Jonathan F. Cohn, Deputy Assistant Attorney General, U.S. Department of Justice, argued the cause for appellees. With him on the brief were Peter D. Keisler, Assistant Attorney General, Jeffrey A. Taylor, U.S. Attorney, Jeffrey S. Bucholtz, Principal Deputy Assistant Attorney General, Michael J. Ryan and Rhonda C. Fields, Assistant U.S. Attorneys, Mark B. Stern and Scott R. McIntosh, Attorneys, Daniel Meron, General Counsel, U.S. Department of Health and Human Services, Eric M. Blumberg, Deputy Chief Counsel for Litigation, and Karen E. Schifter, Associate Chief Counsel. R. Craig Lawrence, Assistant U.S. Attorney, entered an appearance.

Samuel D. Turner was on the brief for amici curiae American Society of Clinical Oncology, et al. in support of appellees.

William B. Schultz was on the brief for amici curiae National Organization for Rare Disorders, et al. in support of appellees.

Before: GINSBURG, Chief Judge, SENTELLE, HENDERSON, RANDOLPH, ROGERS, TATEL, GARLAND, BROWN, GRIFFITH, and KAVANAUGH, Circuit Judges.

OPINION

GRIFFITH, Circuit Judge

This case presents the question whether the Constitution provides terminally ill patients a right of access to experimental drugs that have passed limited safety trials but have not been proven safe and effective.
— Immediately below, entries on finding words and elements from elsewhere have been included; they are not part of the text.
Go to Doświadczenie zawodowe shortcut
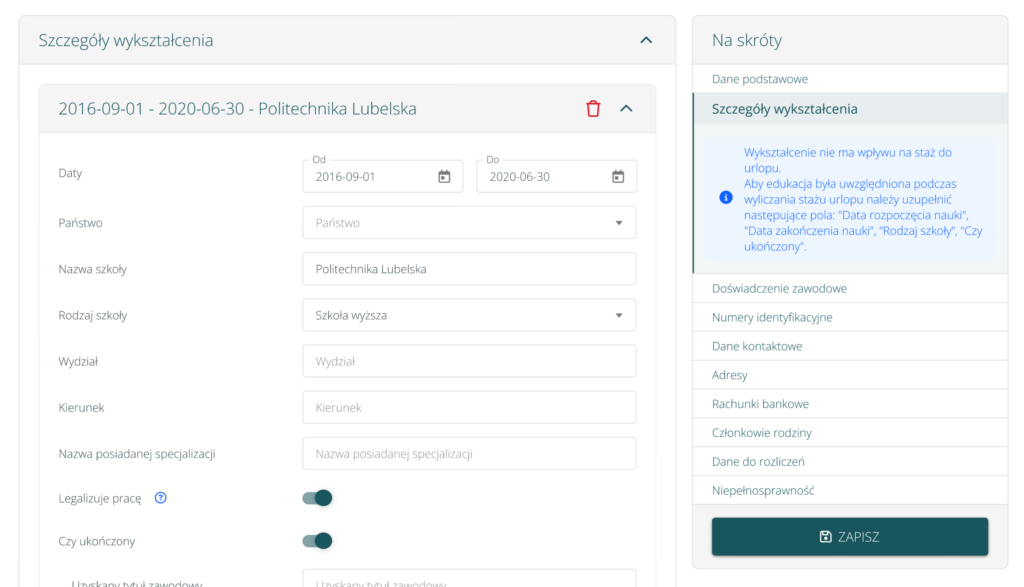1024x587 pixels. click(x=779, y=289)
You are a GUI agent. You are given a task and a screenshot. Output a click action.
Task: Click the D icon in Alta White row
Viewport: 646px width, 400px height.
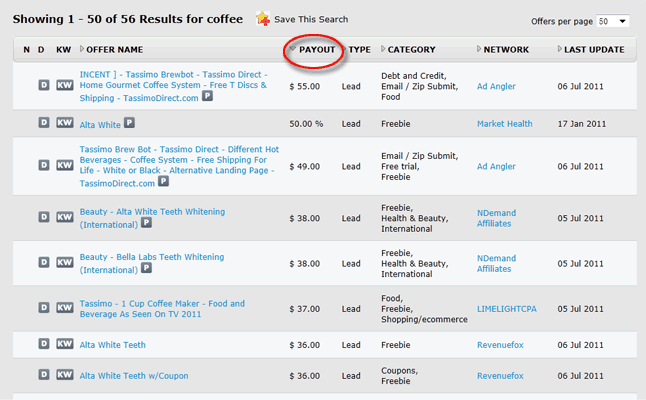click(x=44, y=123)
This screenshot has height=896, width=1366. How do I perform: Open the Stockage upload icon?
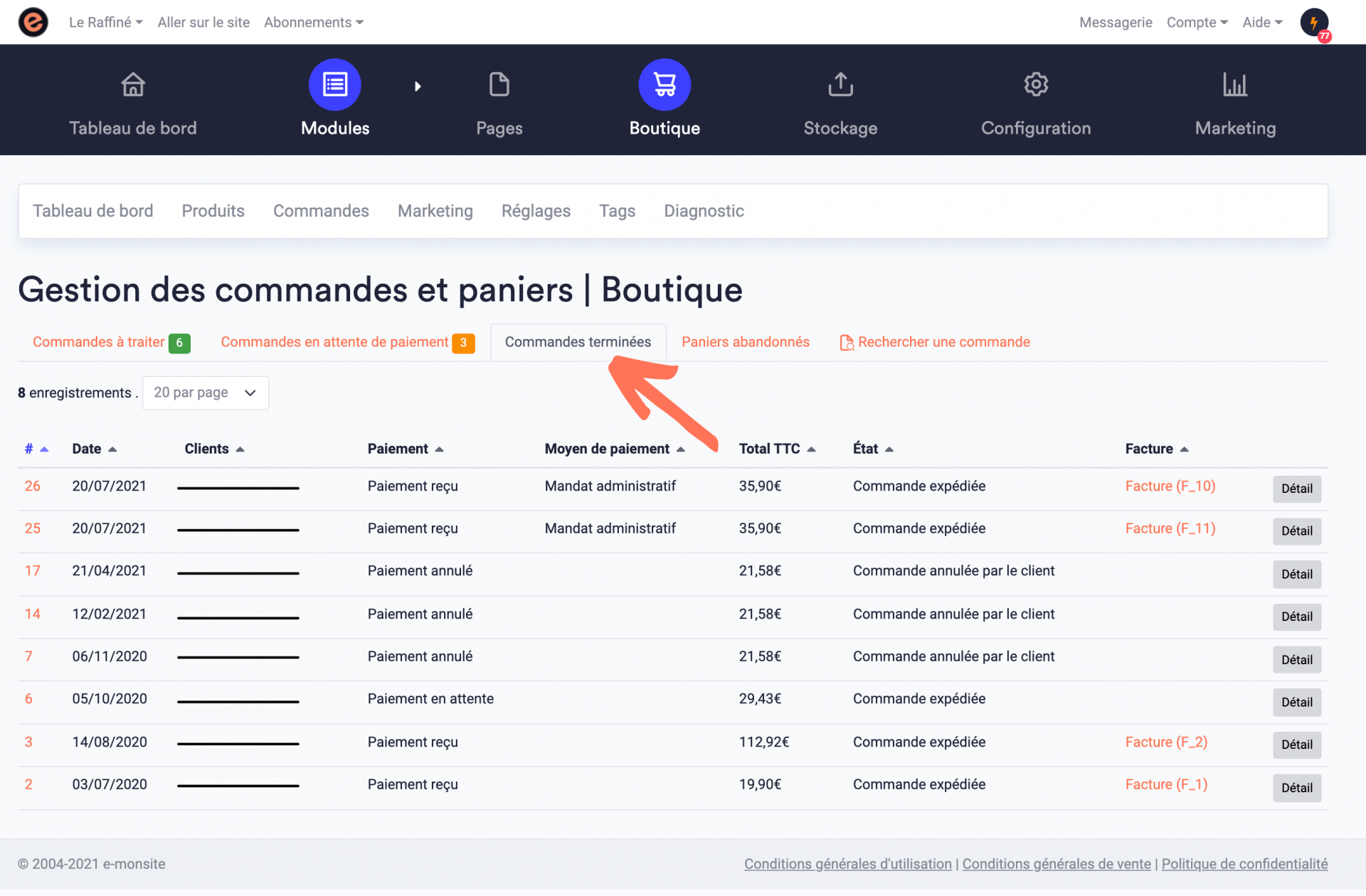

The district court held there is no such right. A divided panel of this Court held there is. Because we conclude that there is no fundamental right "deeply rooted in this Nation's history and tradition" of access to experimental drugs for the terminally ill, see Washington v. Glucksberg, 521 U.S. 702, 720-21, 117 S.Ct. 2258, 138 L.Ed.2d 772 (1997) (quoting Moore v. East Cleveland, 431 U.S. 494, 503, 97 S.Ct. 1932, 52 L.Ed.2d 531 (1977) (plurality opinion)), we affirm the judgment of the district court.

I.

A.

The Abigail Alliance for Better Access to Developmental Drugs (the "Alliance") is an organization of terminally ill patients and their supporters that seeks expanded access to experimental drugs for the terminally ill. The Food, Drug, and Cosmetic Act ("FDCA" or "Act"), however, generally prohibits access to new drugs unless and until they have been approved by the Food and Drug Administration ("FDA"). See 21 U.S.C. § 355(a). Gaining FDA approval can be a long process. First, an experimental drug's sponsor (e.g., a drug company) must submit an application for approval. See id. § 355(a). Because no drug may be approved without a finding of "substantial evidence that the drug will have the effect it purports or is represented to have," id. § 355(d)(5), an application must contain "full reports of investigations which have been made to show whether or not such drug is safe for use and whether such drug is effective in use," id. § 355(b)(1)(A). Such reports rely in large measure on clinical trials with human subjects.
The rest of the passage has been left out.